■ **WORK TASK**
Quote exactly, and only, the lines of the material below from the line with "Image resolution: width=473" through the line with "Click the star icon button".

■ **DATA LISTING**
╭──

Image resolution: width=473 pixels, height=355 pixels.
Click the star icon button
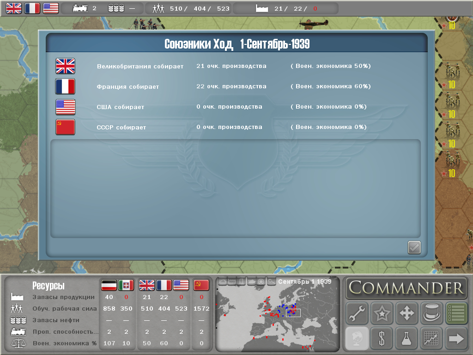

╰──
╭──

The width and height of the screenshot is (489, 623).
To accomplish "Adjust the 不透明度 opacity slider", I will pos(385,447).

╰──
╭──

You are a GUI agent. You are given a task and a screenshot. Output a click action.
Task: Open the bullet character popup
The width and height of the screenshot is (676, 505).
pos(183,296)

╰──

■ **RESPONSE BELOW**
Image resolution: width=473 pixels, height=355 pixels.
Click the star icon button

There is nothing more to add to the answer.